Nikki Barnhart recommends:

Meet Me in the Bathroom by Elizabeth Goodman


“Meet Me in the Bathroom” by Elizabeth Goodman is an oral history of the NYC rock scene from 2001-2011, in the vein of the classic “Please Kill Me.” It’s (probably) the closest you’ll ever get to hanging out with the members of the Yeah Yeah Yeahs, LCD Soundsystem, TV on the Radio, The Strokes, Interpol, Vampire Weekend, (and more) and hearing them all gossip about each other. It’s 640 glorious pages of tell-alls and dirty secrets – I’m actually pretty amazed that half of this was legally published. “Meet Me in the Bathroom” is a must-read for any die-hard music fan, or anyone with, to riff off of LCD Soundsystem “Losing My Edge”, borrowed (or real) nostalgia for a grittier, rockier, rougher New York. My favorite part of the book though might be the way it perfectly exemplifies the way music affects the cultural zeitgeist, and vice versa. (One qualm though – I can’t stop thinking about how slightly better this book would be if it had been titled “This Was It”… seriously, how could they ignore that screaming opportunity)



Benjamin Lee recommends:

Brokeback Mountain by Annie Proulx


Beautiful prose. A touching story. Annie Proulx’s short story about the secret love between two young men was also adapted into an academy award-winning film.
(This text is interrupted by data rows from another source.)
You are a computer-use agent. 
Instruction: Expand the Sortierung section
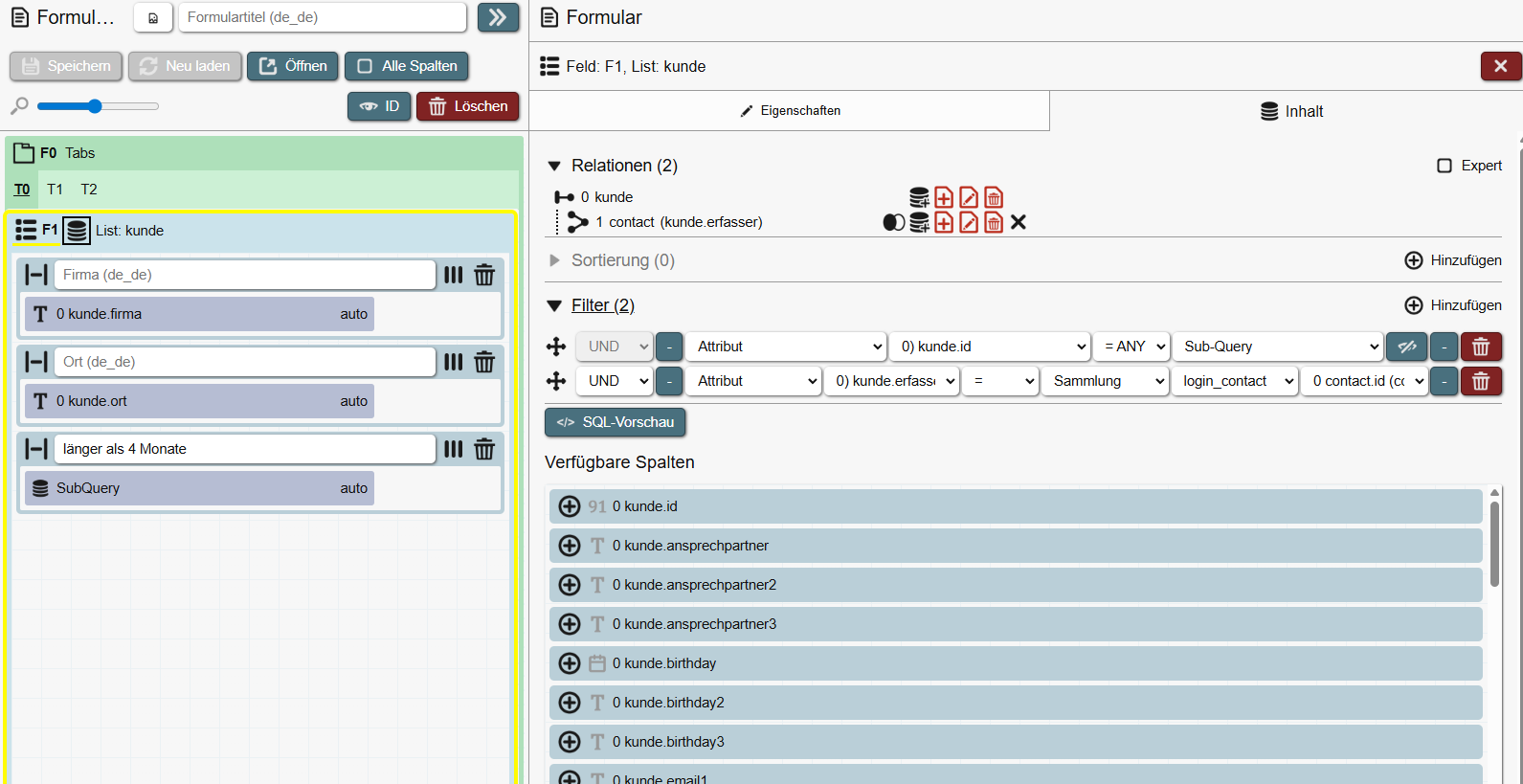coord(554,260)
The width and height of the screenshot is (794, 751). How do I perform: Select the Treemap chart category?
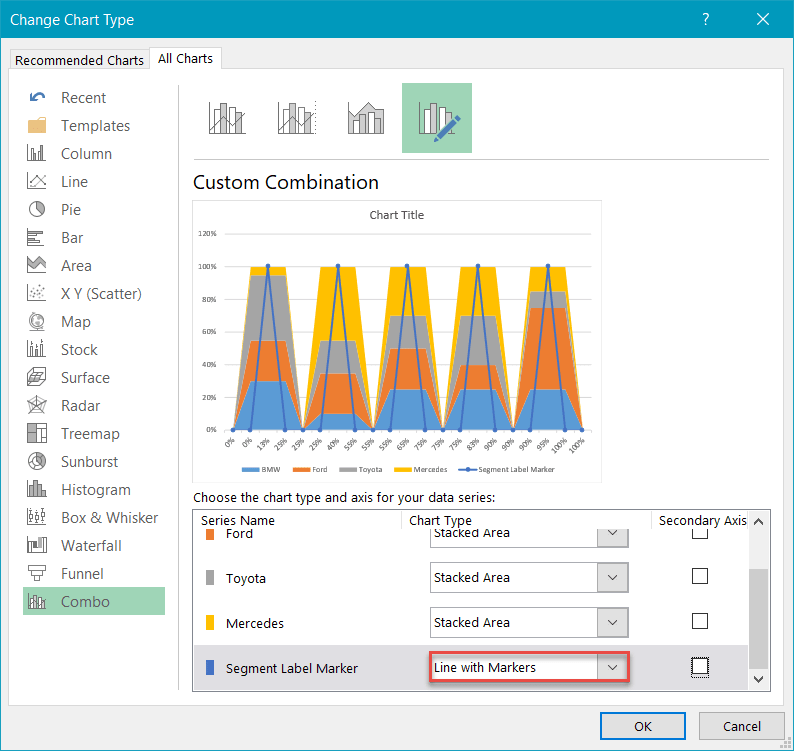(x=89, y=434)
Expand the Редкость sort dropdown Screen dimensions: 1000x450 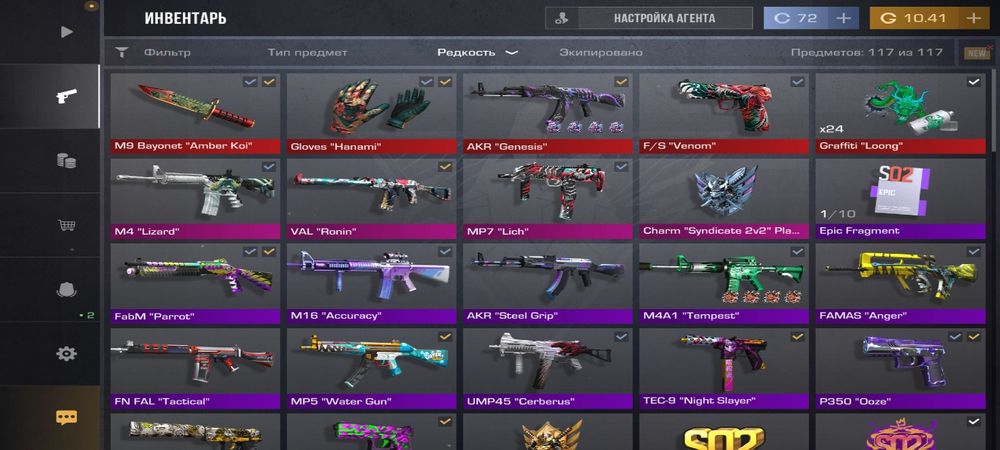click(478, 52)
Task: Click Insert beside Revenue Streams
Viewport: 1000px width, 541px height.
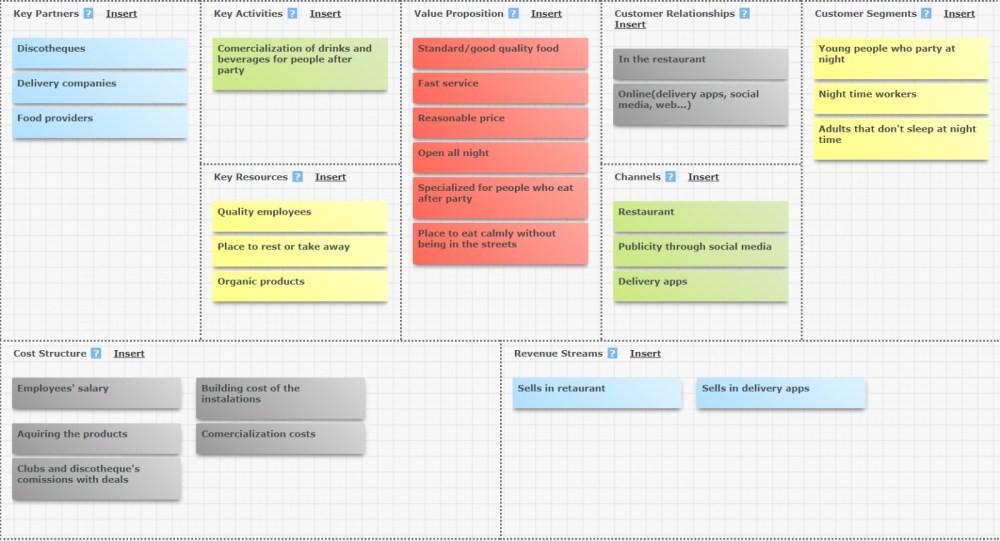Action: [x=645, y=353]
If you’re looking for a short read, this is the one to check out.



Claire Hopple:

Radio Iris by Anne-Marie Kinney


An omnipresent radio white noise protects Iris from the all-consuming silence that would otherwise invade, completely leveling everything but memory. This book is oddly symmetrical and delightfully set in a minor key.
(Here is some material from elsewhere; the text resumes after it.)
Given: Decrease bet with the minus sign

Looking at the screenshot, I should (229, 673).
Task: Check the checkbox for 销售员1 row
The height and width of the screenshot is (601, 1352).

Laura Knicklebine recommends:


An elusive, elegant tragedy spun into 784 pages. An explosion goes off, a mother dies, and a famous painting goes missing. I happily let this novel envelop half of my summer last year, as the story kept unfolding and unfolding into tenderness and detail.





Kyle Flak recommends:

Beauty Was the Case that They Gave Me by Mark Leidner


Beauty Was the Case that They Gave Me is one of my all time favorite books of all time! Seriously. It makes me laugh out loud, but also it whispers the secret meaning of life at me in sad, quiet ways. Thank you, Mark Leidner, for writing this awesome book.


Greg Zorko recommends:

Too Much and Not the Mood by Durga Chew-Bose


The first piece in this new collection of personal essays from Durga Chew-Bose is worth the price of the entire book. It journeys through many digressions that manage never to feel like ramblings, all about culture, the life of a writer, memory, family and identity. The rest of the collections follows the same pattern, a personal and intimate mix of criticism and memoir.


Mallory Smart recommends:

Amulet by Roberto Bolaño 

Amulet is a short novel that is both beautiful and bleak. It’s a strange non- linear plot that centers around the massacre at Tlatelolco in 1968 and is a story that will always stick with me.